Wirtschaftsweise zur Rentenversicherung: 'Kollaps wird unweigerlich kommen'

Quelle: Stefan Boness / sachverstaendigenrat-wirtschaft.de

Die gesetzliche Rentenversicherung steht nach Einschätzung der Wirtschaftsweisen Monika Schnitzer vor massiven Herausforderungen. „Wenn die Regierung nichts tut, wird der Kollaps unweigerlich kommen“, warnt die Ökonomin in einem Interview. Neben Reformen bei der Rente fordert sie auch ein stärkeres finanzielles Eigenengagement der Bürger in der Pflegevorsorge.

Die sozialen Sicherungssysteme in Deutschland stehen vor enormen Herausforderungen, die durch den demografischen Wandel und steigende Kosten immer drängender werden. Doch die Politik schreckt aus Angst vor Wählerverlusten vor dringend notwendigen Reformen zurück, mahnte die Wirtschaftsweise Monika Schnitzer vor einiger Zeit in einem Interview in der Fachzeitschrift "Aktuar Aktuell" von der Deutschen Aktuarvereinigung: „Bei all den dramatischen Entwicklungen und Konflikten in verschiedenen Regionen dieser Welt will ich vorsichtig sein mit Superlativen, aber die Herausforderungen der gesetzlichen Rentenversicherung sind so gewaltig, dass das Thema ins Zentrum der Programme aller Parteien rücken müsste, die die Zukunft dieses Landes ernsthaft gestalten wollen“

Angesichts der aktuellen Debatten schlägt die Wirtschaftsweise erneut Alarm. Denn die sozialen Sicherungssysteme in Deutschland sind ihrer Einschätzung nach nicht zukunftsfest. Besonders die Rentenversicherung stehe vor einer massiven Schieflage. „Das Verhältnis von Jung zu Alt verschlechtert sich immer weiter und die Baby-Boomer gehen jetzt erst in Rente. Es wird immer schwieriger, die Rentenzahlungen aus den Beiträgen der arbeitenden Bevölkerung zu finanzieren. Wenn die Regierung nichts tut, wird der Kollaps unweigerlich kommen“, warnt Schnitzer in einem Interview mit dem "RedaktionsNetzwerkDeutschland"

Mit Blick auf die aktuelle schwarz-rote Bundesregierung zeigt sich die Ökonomin skeptisch, ob die dringend notwendigen Schritte eingeleitet werden. „Aktuell sieht es leider nicht so aus, als gingen Union und SPD große und mutige Reformen an. Dabei wären die nicht nur bei der Rente nötig“, so Schnitzer.
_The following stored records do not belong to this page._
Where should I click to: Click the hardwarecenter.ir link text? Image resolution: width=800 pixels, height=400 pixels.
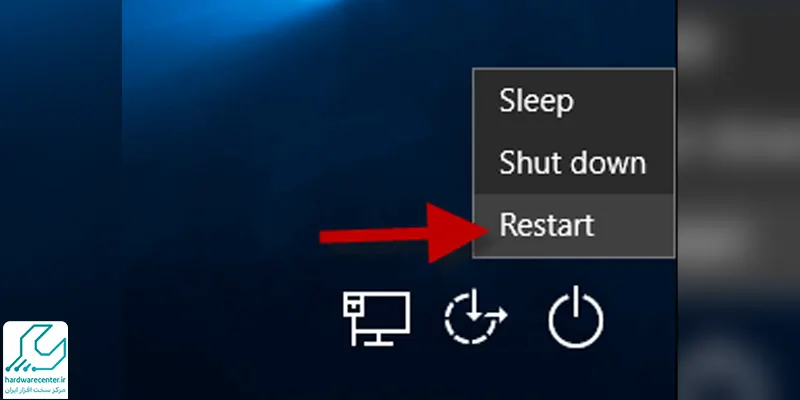point(35,380)
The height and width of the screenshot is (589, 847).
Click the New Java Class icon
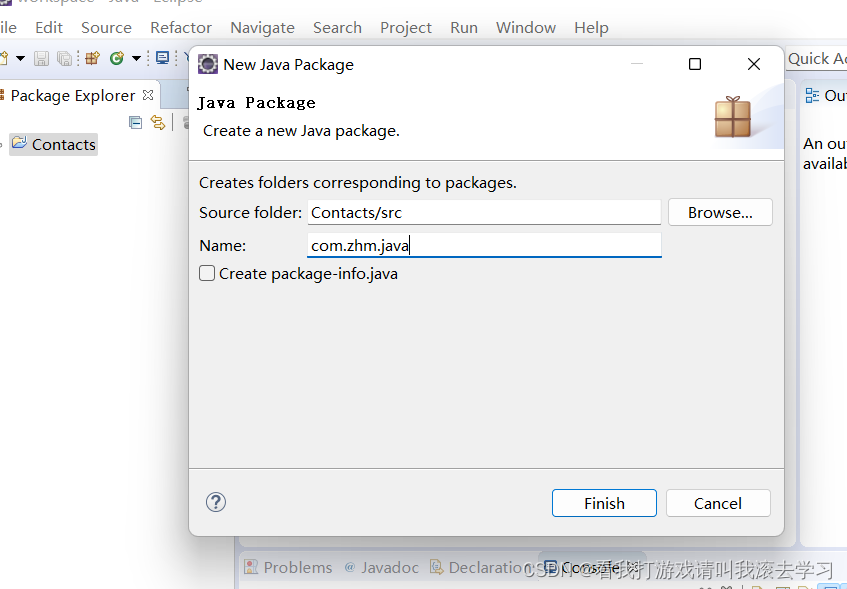117,59
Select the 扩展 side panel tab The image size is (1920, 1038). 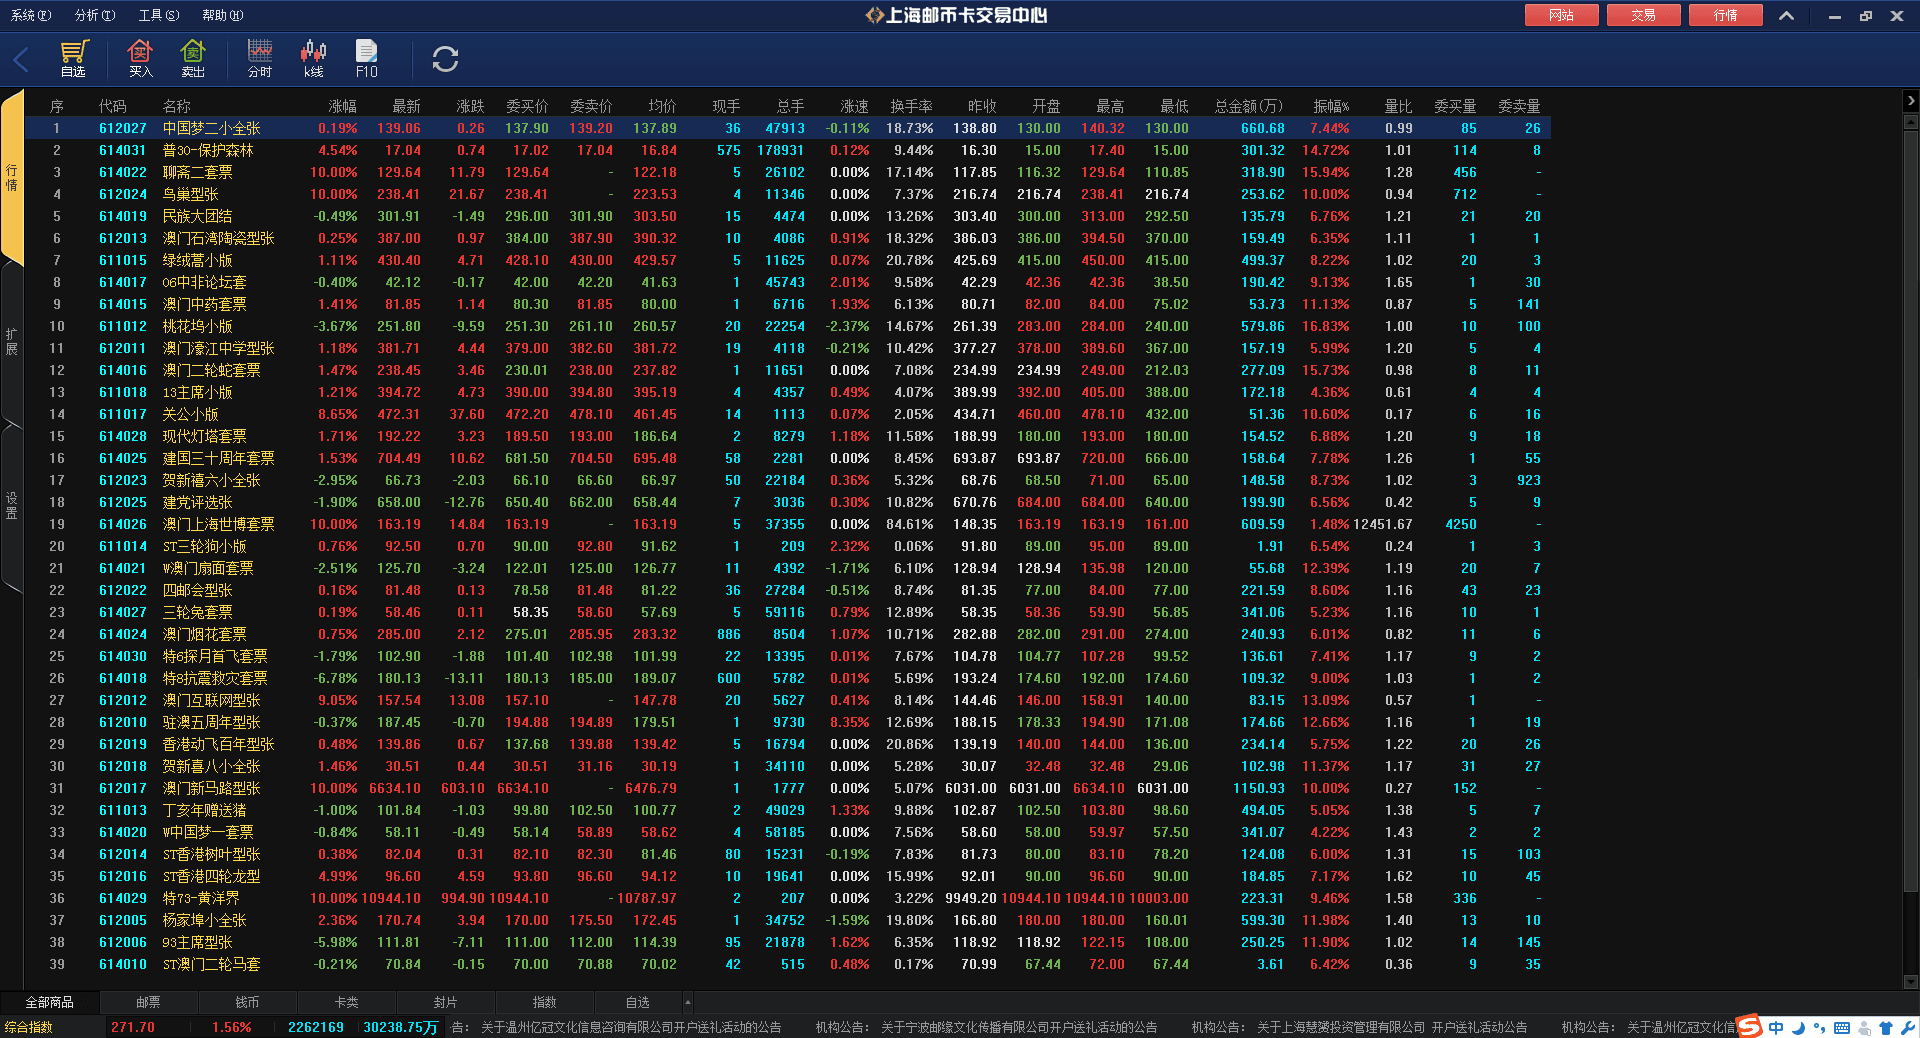coord(12,342)
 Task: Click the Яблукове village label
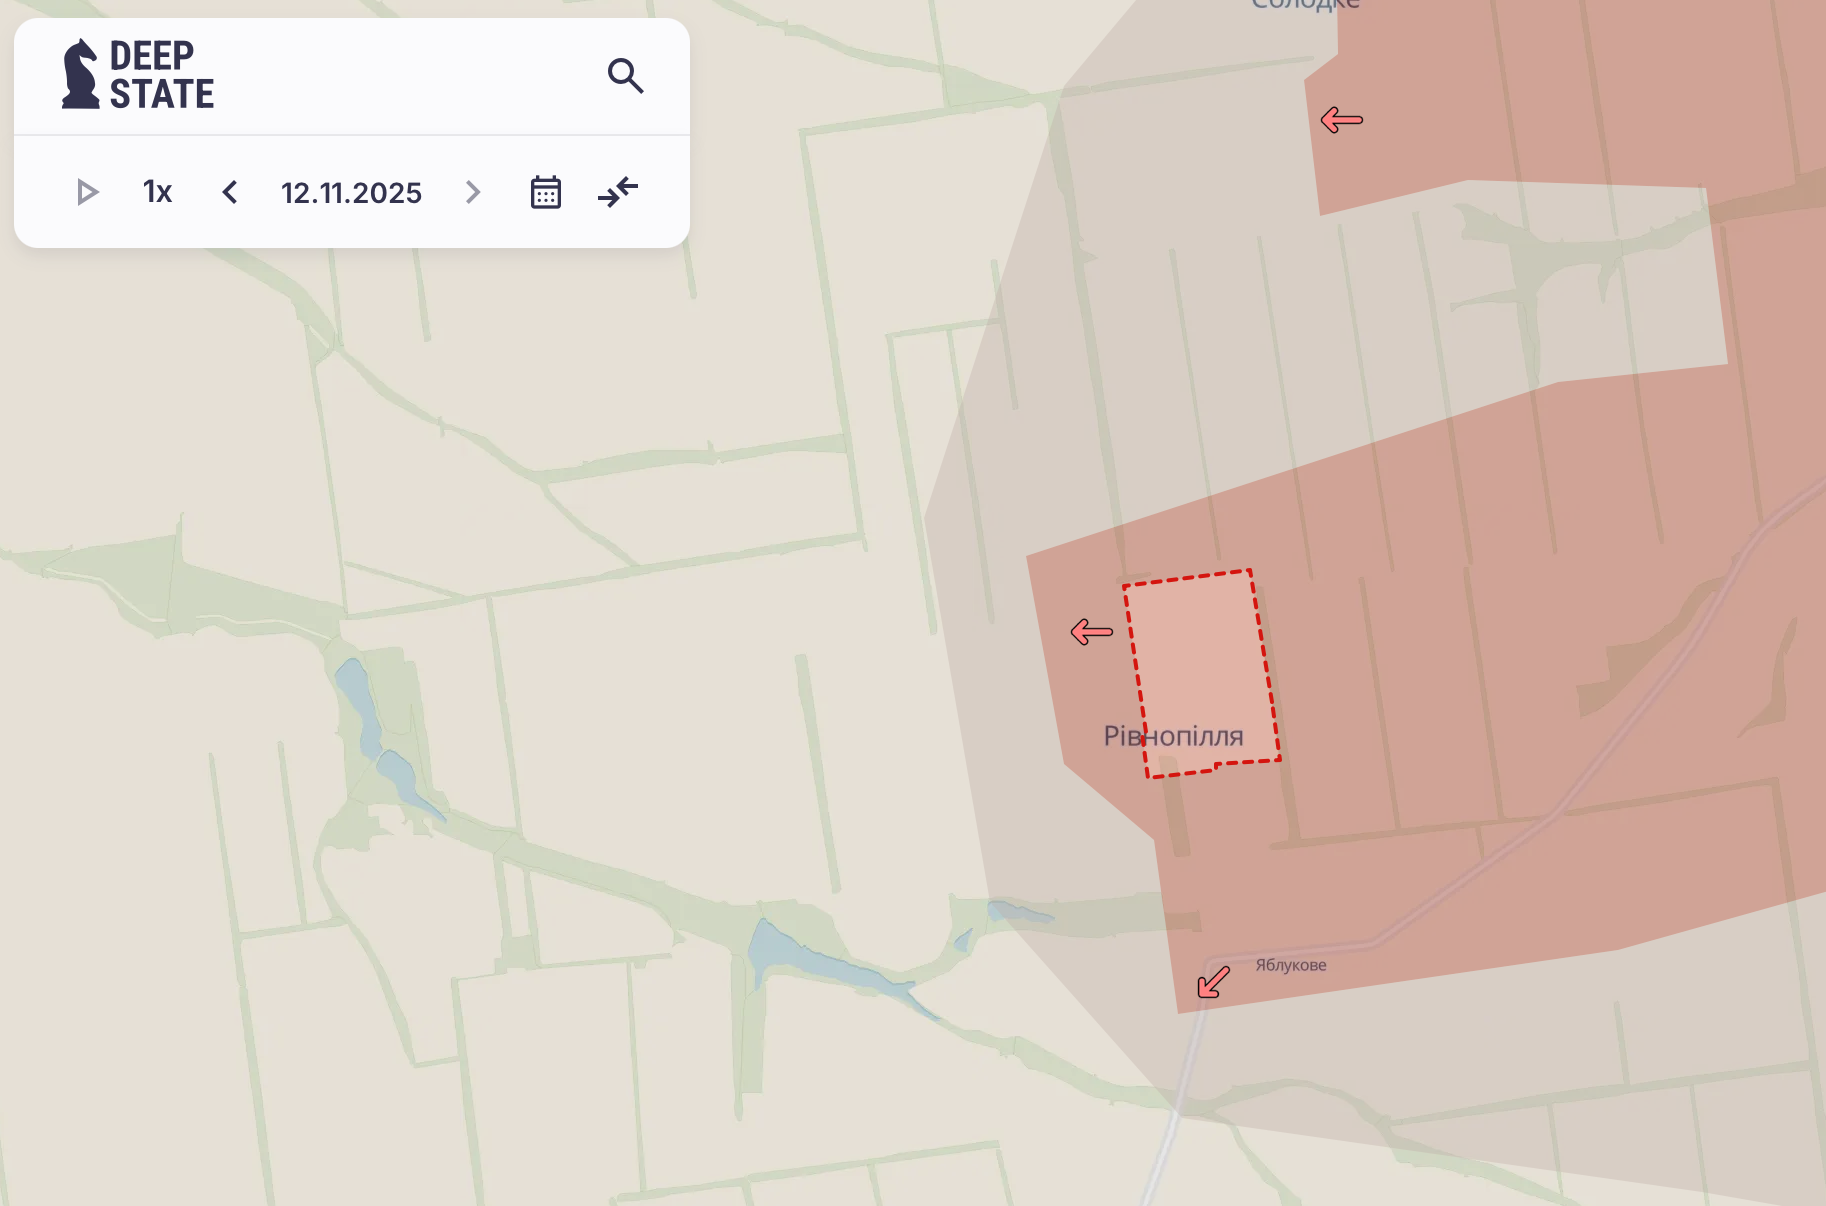1290,965
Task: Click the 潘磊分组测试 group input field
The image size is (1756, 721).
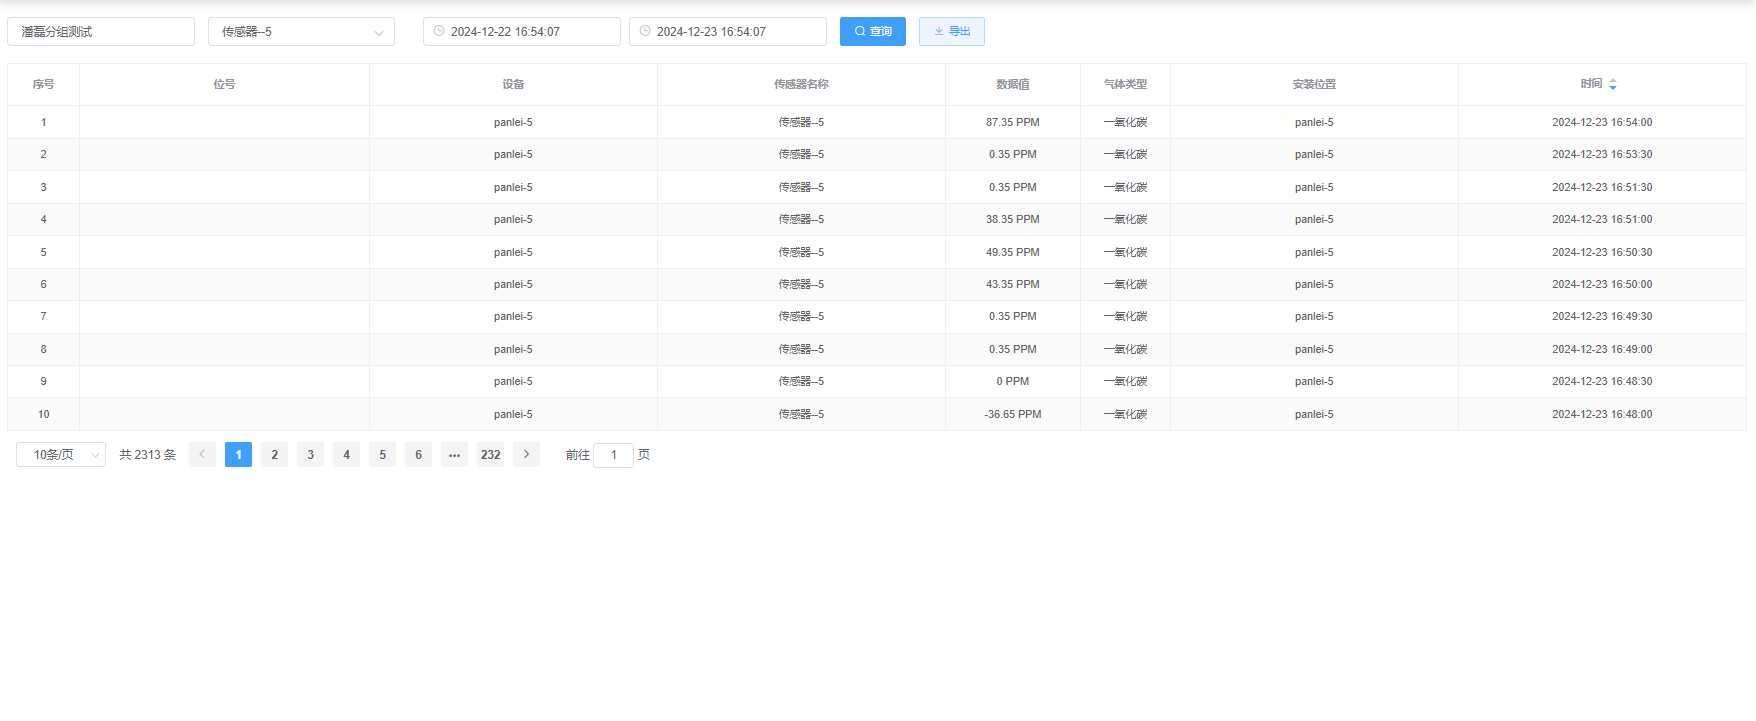Action: tap(101, 32)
Ein zentraler Reformbaustein müsse aus ihrer Sicht eine stärkere Nutzung des Kapitalmarkts sein. „Dass Menschen selbst sparen, und das auch am Kapitalmarkt, sollte ein Baustein sein, um das Rentensystem zu stabilisieren. Eigentlich sollte es allen bewusst sein, dass die gesetzliche Rente allein nicht das einzige sein kann, worauf man sich im Alter verlässt“, erklärt sie. Besonders kritisch sieht sie, dass viele Bürger weiterhin auf Produkte wie Sparbücher oder klassische Lebensversicherungen setzen. „Der Aktienmarkt ist über die letzten Jahrzehnte immer der Markt gewesen, wo die Renditen deutlich höher waren. Sicherlich fehlt es zum Teil auch an Finanzbildung, das sollte gestärkt werden“, betont sie.

Doch die Rentenfrage ist nur ein Teil der sozialen Herausforderungen. Auch die Pflegeversicherung gerät nach Einschätzung Schnitzers zunehmend unter Druck. „Wir können auch die Ausgaben der Pflegeversicherung nicht weiter so ansteigen lassen. Natürlich muss es Unterstützung geben, aber es muss auch klar sein, dass jeder damit rechnen muss, irgendwann mal ein Pflegefall zu werden. Dafür muss er auch selbst vorsorgen“, sagt sie.

Als Beispiel verweist Schnitzer auf den Vorschlag des Beirats des Bundeswirtschaftsministeriums. Die Generation der Baby-Boomer solle die kommenden Jahre nutzen, um in einem Fonds zusätzlich Kapital anzusparen und damit ihre spätere Pflege zu finanzieren. Auch das eigene Vermögen müsse dabei stärker herangezogen werden. „Man kann nicht erwarten, dass der Staat das Eigenheim schützt, wovon am Ende die Erben profitieren, aber die Kosten der Pflege von der Allgemeinheit getragen werden“, so Schnitzer.